TRY IT:
Starting at the line with "You are a GUI" and ending at the line with "Toggle 2枚版⇔3枚版 layout button", print exactly the lines of the entries below. Pictures do not belong in the copy.

PROVIDED RECORDS:
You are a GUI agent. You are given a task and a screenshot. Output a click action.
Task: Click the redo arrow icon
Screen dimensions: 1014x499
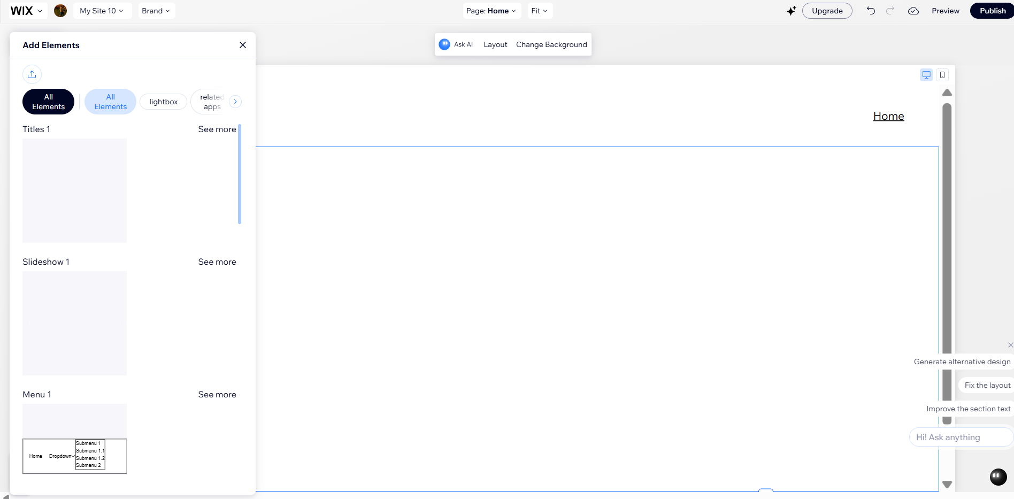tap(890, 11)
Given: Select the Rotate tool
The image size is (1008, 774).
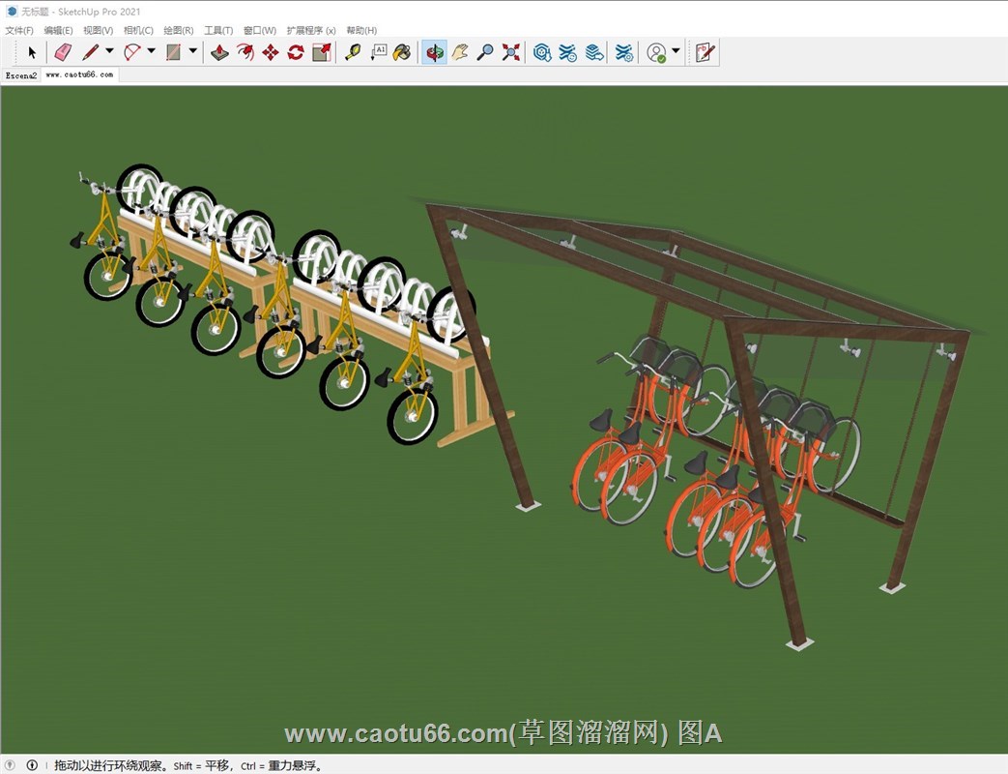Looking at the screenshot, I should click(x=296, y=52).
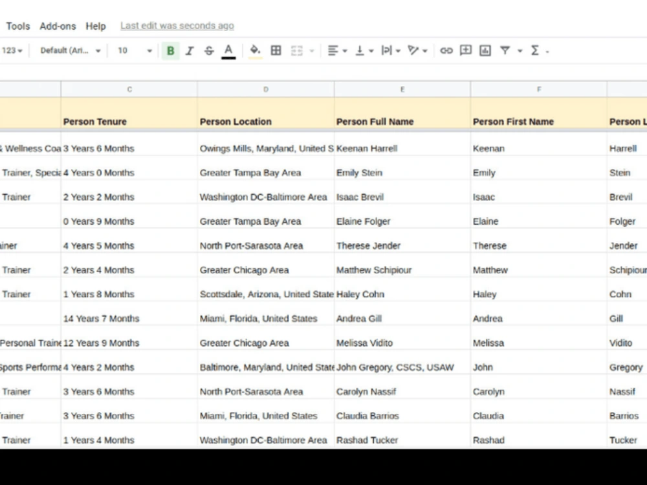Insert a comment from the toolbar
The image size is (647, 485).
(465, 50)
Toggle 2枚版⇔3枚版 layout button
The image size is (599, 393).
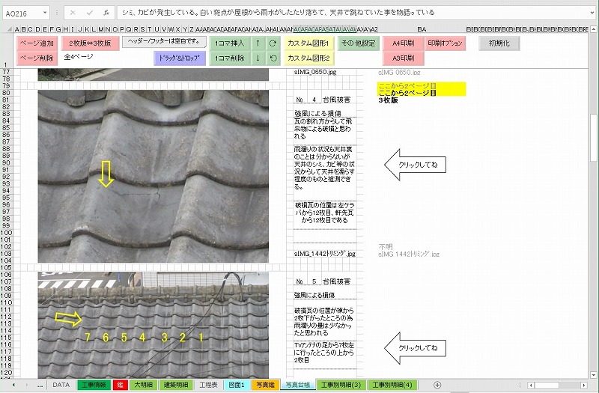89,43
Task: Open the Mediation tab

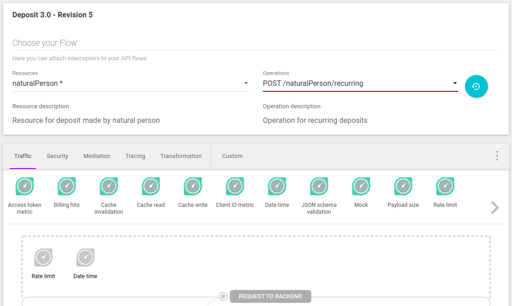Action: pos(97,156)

==

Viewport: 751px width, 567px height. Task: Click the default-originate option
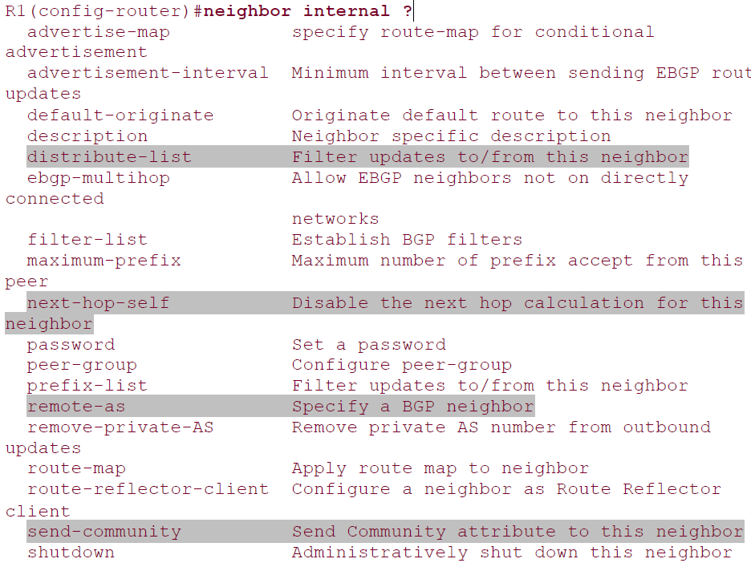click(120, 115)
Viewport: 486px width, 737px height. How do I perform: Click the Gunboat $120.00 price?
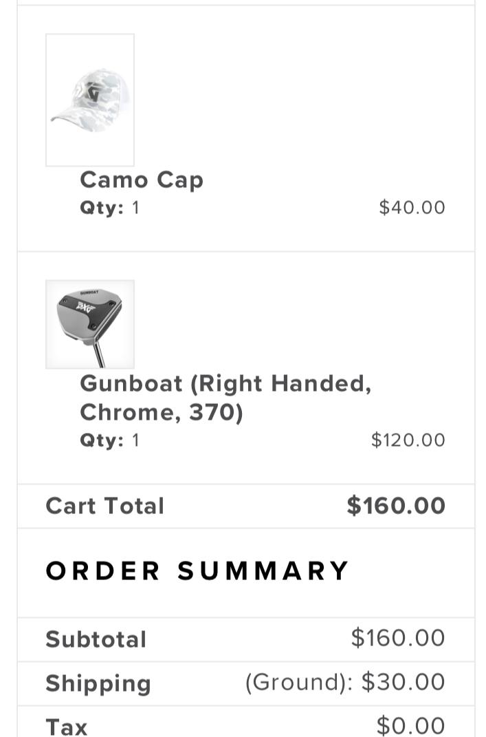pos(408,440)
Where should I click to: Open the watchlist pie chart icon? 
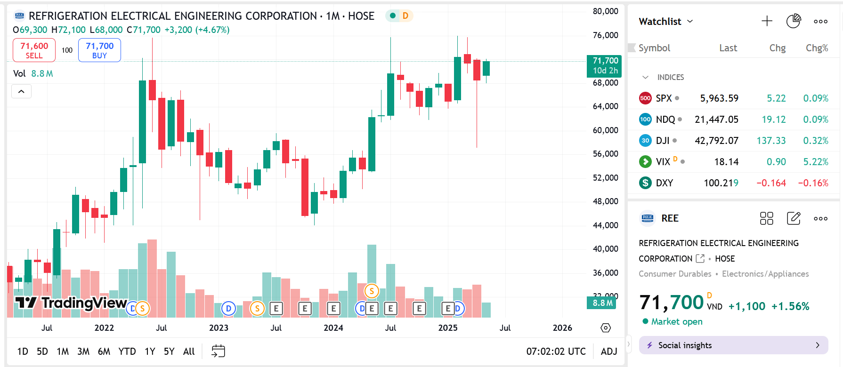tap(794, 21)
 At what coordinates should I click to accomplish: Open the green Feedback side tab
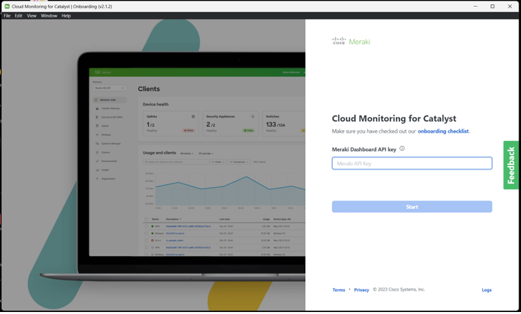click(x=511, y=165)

TASK ANSWER:
You are a GUI agent. You are given a task and a screenshot. Output a click action.
Task: Click the redo arrow icon
Screen dimensions: 1014x499
tap(890, 11)
Given: Select the Rotate tool
The image size is (1008, 774).
Looking at the screenshot, I should click(x=296, y=52).
Insert a comment from the toolbar
The image size is (647, 485).
(465, 50)
Toggle 2枚版⇔3枚版 layout button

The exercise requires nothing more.